─── Auszug ───

Kommentar
08:26 Uhr, 27.04.2020

Aktienmarkt: Können neue Tiefs nun ausgeschlossen werden?

Der Aktienmarkt ist viel robuster als es die meisten erwarten hatten. Viele warten auch noch auf eine zweite Abwärtsbewegung oder sogar neue Tiefs. Ist diese Erwartung gerechtfertigt?

Im Vergleich zu früheren Bärenmärkten ist der aktuelle noch relativ jung. Es ist gerade einmal zwei Monate her als die meisten Indizes noch neue Hochs erreichten. Es waren aber zwei lange Monate. Erst wollte der Markt keinen Boden finden und Crashpropheten verkündeten das Ende der Welt, dann folgte eine Monsterrally, die einfach nicht enden will. Ein durchschnittlicher Bärenmarkt dauert länger als ein Jahr. An diesem Bärenmarkt ist aber überhaupt nichts durchschnittlich. Als der Stein erst ins Rollen kam, stand die Weltwirtschaft inklusive dessen Finanzsystem am Abgrund. Es war daher auch vollkommen nachvollziehbar, dass einige Analysten den Markt noch deutlich tiefer erwarteten. Notenbanken und Regierungen haben jedoch schnell reagiert. Die Ausgangslage für jegliche Prognose ist daher eine ganz andere als noch Anfang März. Viele haben ihre Prognosen allerdings nicht angepasst. Das ist ein Fehler. Die massiven Interventionen kann man nicht einfach ignorieren...

─── Datenabschnitt ───

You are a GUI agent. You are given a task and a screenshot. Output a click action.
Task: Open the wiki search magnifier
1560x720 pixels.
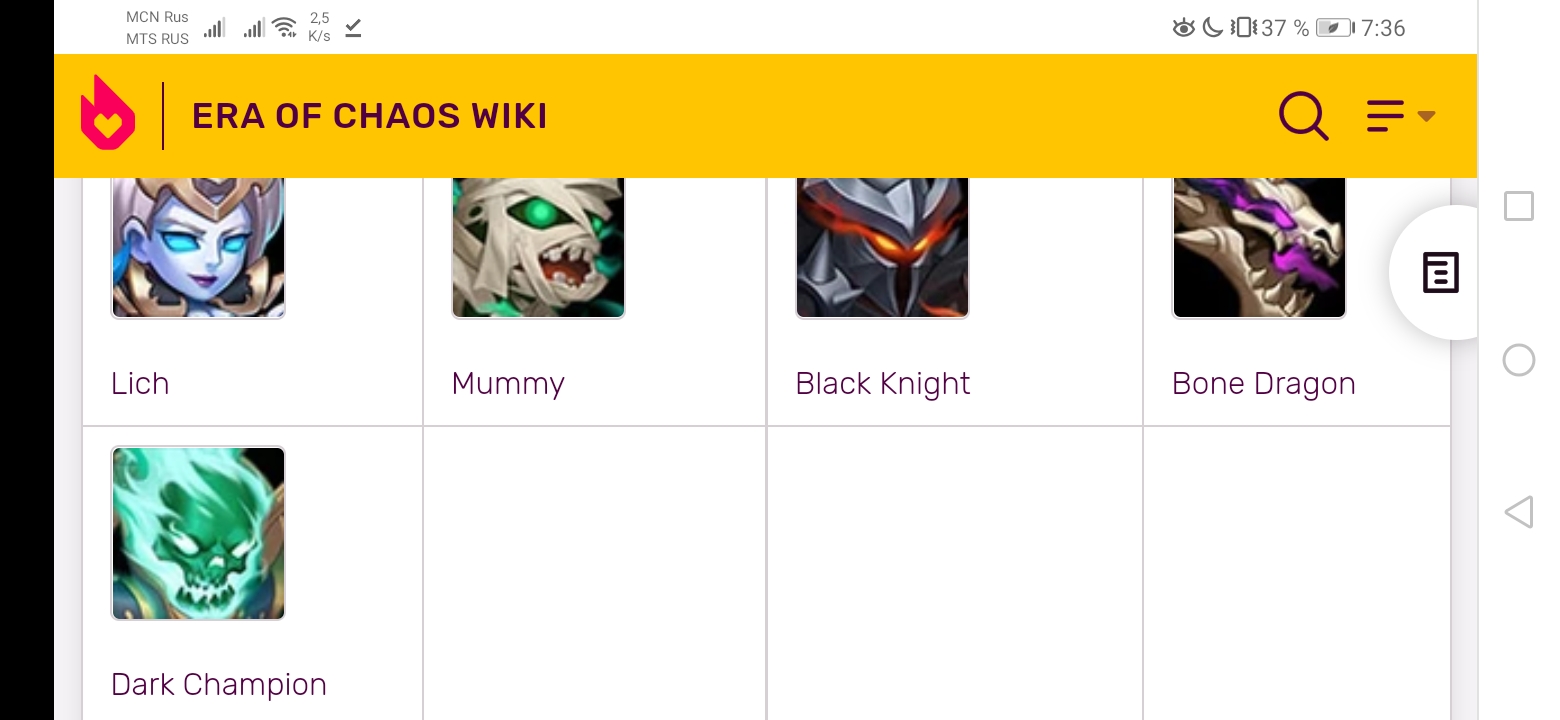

───

● Zu erledigende Aufgaben
A) Prüfe, ob die folgenden Aussagen zum Auszug stimmen, und belege jede Antwort mit ja oder nein und den entscheidenden Worten des Auszugs im Wortlaut: (i) Ein durchschnittlicher Bärenmarkt dauert länger als ein Jahr. (ii) Notenbanken und Regierungen haben nur zögerlich reagiert. (iii) Viele haben ihre Prognosen an die neue Lage angepasst.
B) Gib den Abschnitt des Auszugs wortgetreu wieder, beginnend bei „Der Aktienmarkt ist“ und endend bei „diese Erwartung gerechtfertigt?“.

● Antworten
A)
(i) Ja: „Ein durchschnittlicher Bärenmarkt dauert länger als ein Jahr.“
(ii) Nein: „Notenbanken und Regierungen haben jedoch schnell reagiert.“
(iii) Nein: „Viele haben ihre Prognosen allerdings nicht angepasst.“

B)
Der Aktienmarkt ist viel robuster als es die meisten erwarten hatten. Viele warten auch noch auf eine zweite Abwärtsbewegung oder sogar neue Tiefs. Ist diese Erwartung gerechtfertigt?